### WORK REQUIRED
Word for word, set down the lines from the one that contains "Select the Insert ribbon tab" through the final line of the data; no pictures belong in the copy.

────────────────

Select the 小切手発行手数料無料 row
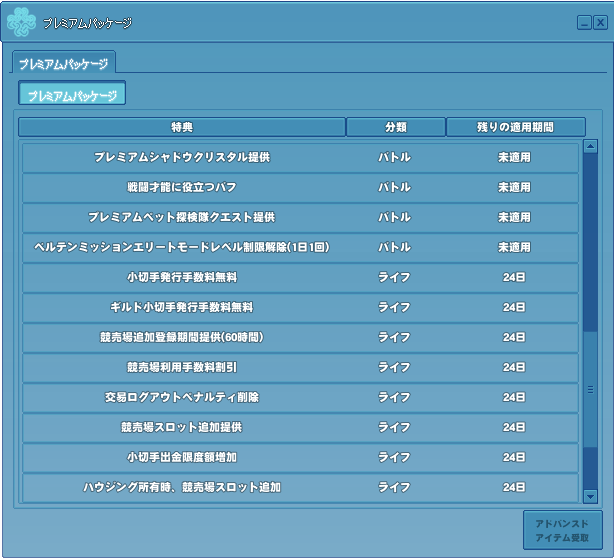The height and width of the screenshot is (558, 614). [300, 278]
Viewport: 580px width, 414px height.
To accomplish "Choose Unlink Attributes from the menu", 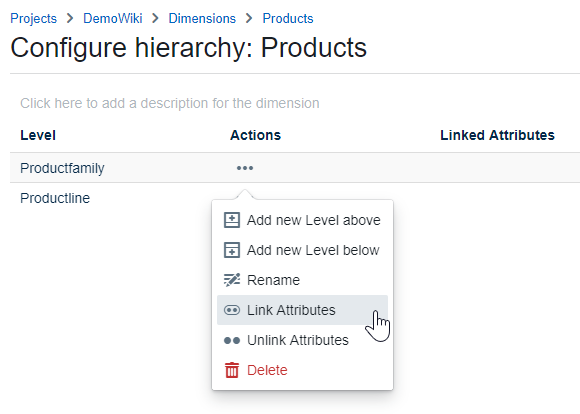I will point(303,340).
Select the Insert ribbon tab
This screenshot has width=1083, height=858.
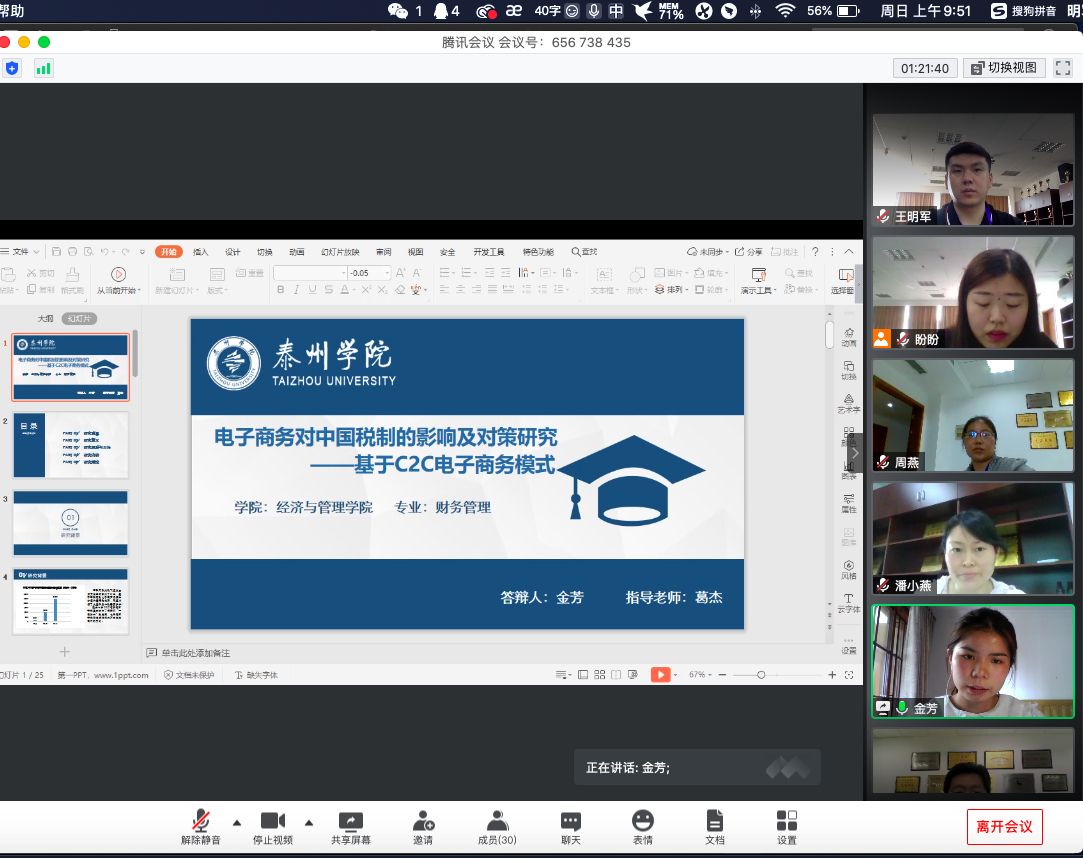click(201, 252)
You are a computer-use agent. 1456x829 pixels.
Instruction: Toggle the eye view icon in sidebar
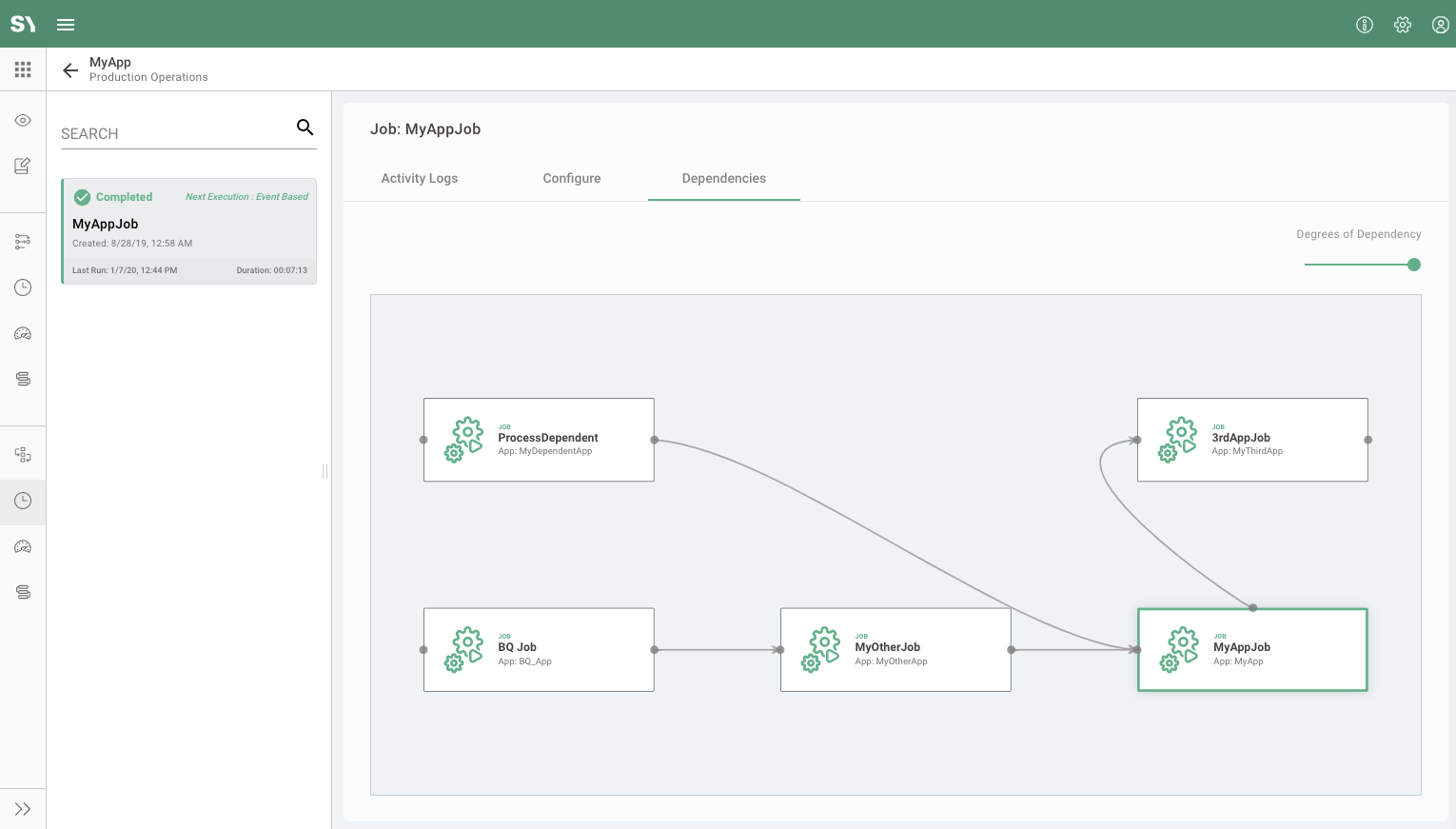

────────────────

### RESPONSE
Select the Insert ribbon tab
This screenshot has width=1083, height=858.
click(201, 252)
You are a computer-use agent. 1456x829 pixels.
Instruction: Toggle the eye view icon in sidebar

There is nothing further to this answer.